– Ольха! Дай огня! Всем, что есть. Ориентир – два, право – четыреста. Ориентир – два, право – четыреста. Всем, что есть!
– Точка! Это ваши координаты! Ты кто, назовись?!
– Слушай сюда, Ольха, мать твою за ногу и об угол четыре раза, пока не раздуплится! Ольха! Дуб ты! Крыса тыловая! Говорит боец Кенобев! Нет тут больше никого! По этим координатам – наших нет! Понимаешь? Нет больше живых! И я помираю, сука! Некем держать дом! Тыловая ты гнида! Дай огня! Дай! Огня! Огня дай! Отомсти за нас! Отомсти! С землёй нас перемешай! Хорони ребят, Ольха! Ребят хорони! Нас хорони! Мы все умерли, но не сдали точку! Не сдали! И не сдадим! Дай огня! Хорони нас! Не оставь на поругание!
Я ещё долго кричал в трубку, хотя связь снова прервалась.
Выстрел от входа – боль в левой кисти – пистолет и рука – вперемешку. Вижу – забегают немцы. Один, второй, третий. Смещаются приставными шагами, держат меня на прицеле. Отшвыриваю трубку, тянусь за винтовкой. С ухмылочкой немец стреляет. Пуля ударяет в правое плечо. Рука безвольно падает. Дёргаю искалеченной левой. Стреляет опять. В левое плечо. Рука падает.
Взвыл волком от бессилия. Один из немцев присаживается около меня на корточки, достаёт мой нож, разглядывает. Хмыкает. Плюю ему в лицо. Бьёт меня кулаком в нос. Хруст. Нос опять набок. Рот сразу полон крови. Боль, на фоне остальной боли, незаметна.
Немец ставит мне колено на грудь, что-то с ухмылкой говорит своим. Ухмыляются. Один из них заходит мне за голову, садится и зажимает голову, другой держит ноги. Они же не знают, что ноги мои что сардельки.

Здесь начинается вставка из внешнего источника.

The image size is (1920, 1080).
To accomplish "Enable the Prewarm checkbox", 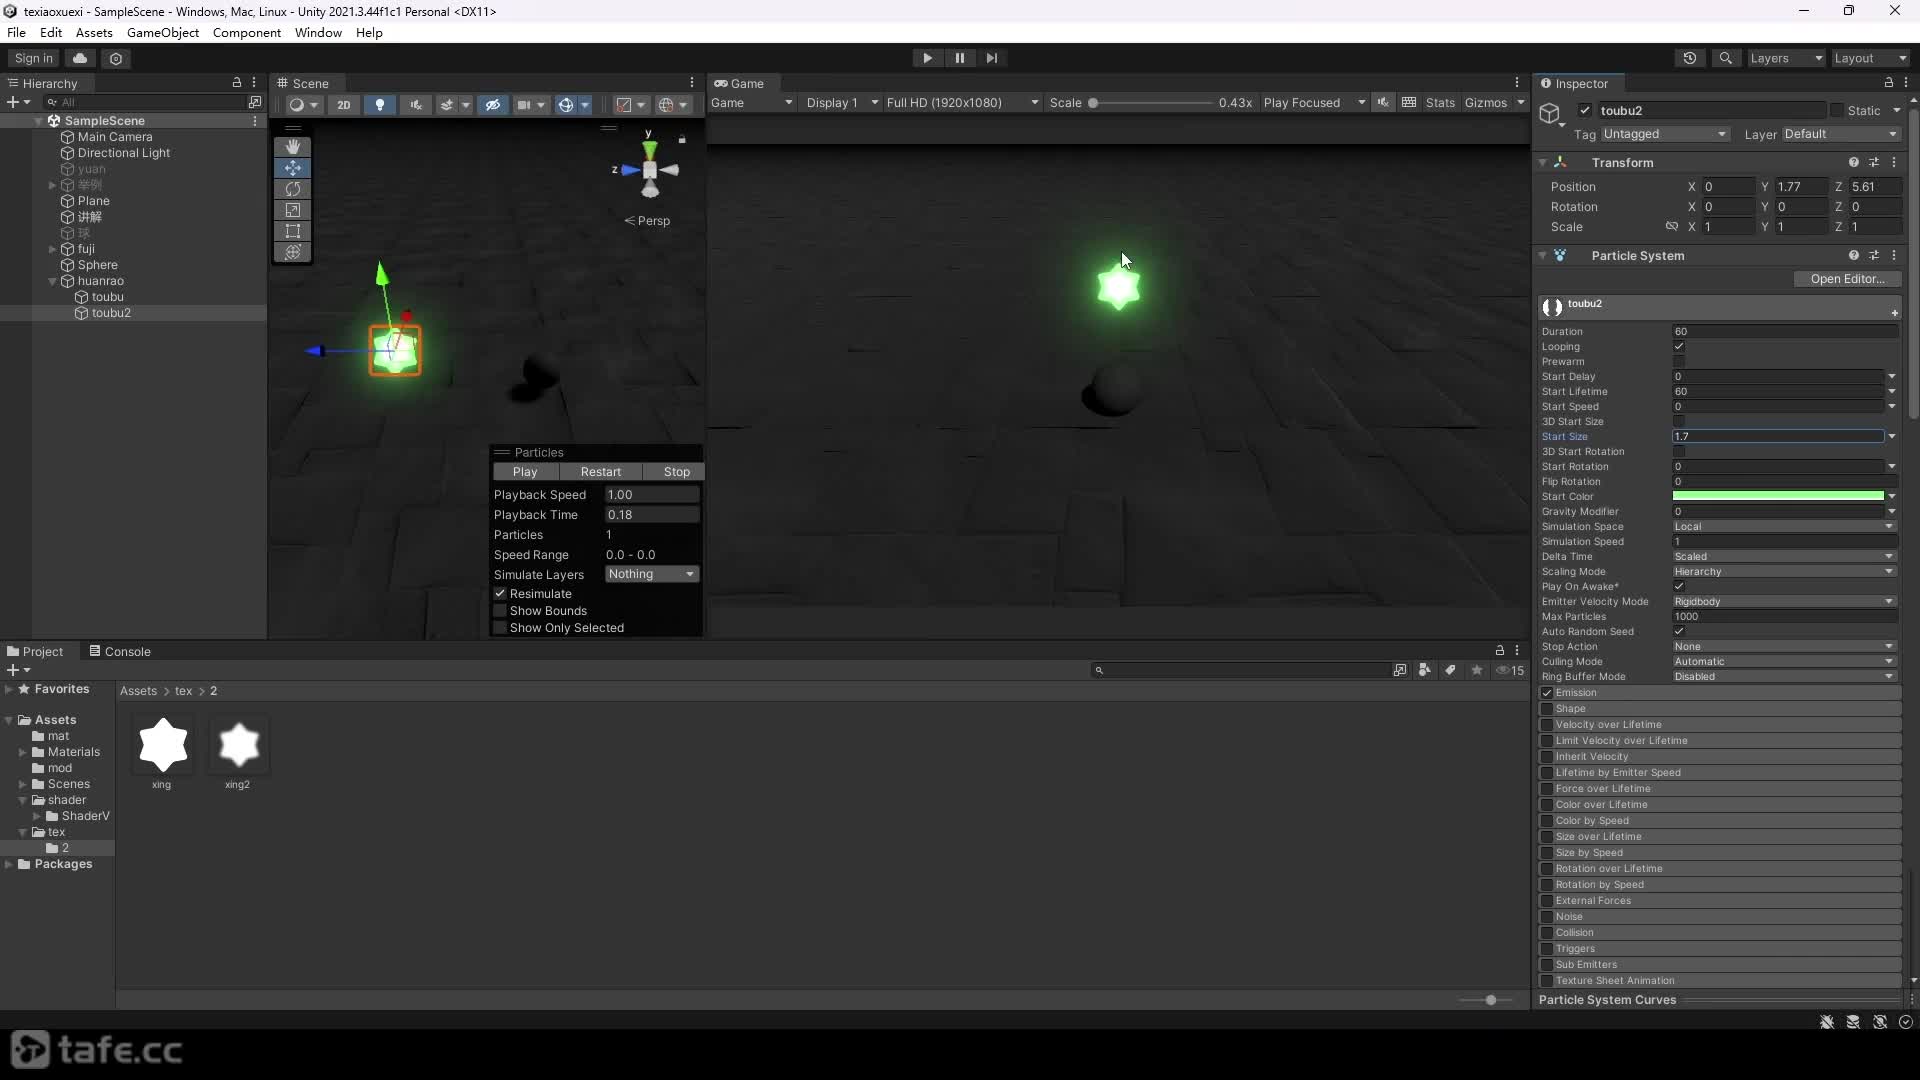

Немец пальцами открывает мне веки и начинает медленно-медленно приближать острие ножа к глазу:
– Нет! Нет!!! Суки! Что ты делаешь, падла! Тварь! Скотина! А-а-а!!!
Больно. Очень больно. Но больше накатывает отчаяние, а убивает бессилие! Я как жертвенный ягнёнок! Мне глаза выкалывают, а я только орать и могу!
Темнота. Меня ослепили. Кричу от всей своей боли и отчаяния.
Через свой же крик слышу вой снарядов и тяжелые взрывы. Мир заходил ходуном. А потом – померк.
По ту сторону света
По ту сторону света
Я – живой. Опять живой! И опять – котлета. Лежу бревном. Руки и ноги – перебиты. Глаз – нет. В том смысле, что вообще. Вытекли! А-а-а! Су-у-у-ки-и-и-и!
Лицо и то обгорело. Опять обгорело. До костей, местами. Про волосы и не говорю.
Боль! Пылающая боль! Вся моя жизнь – боль!
Зачем я выжил? Кричу об этом. Прошу добить.
Но поздно. Я – в госпитале. Вытащил меня Маугли. Говорят, что Маугли. После мощного артиллерийского налёта – дом сложился. Все перекрытия – рухнули. Остались только стены. Как я выжил? Как меня нашёл искалеченный войной мальчик? Как вытащил кусок мяса, которым я стал? Как дотащил? Маленький мальчишка, с начала бомбёжки Сталинграда – голодающий? Нереально. Или его тоже Пяткин «модернизировал»? Я схожу с ума!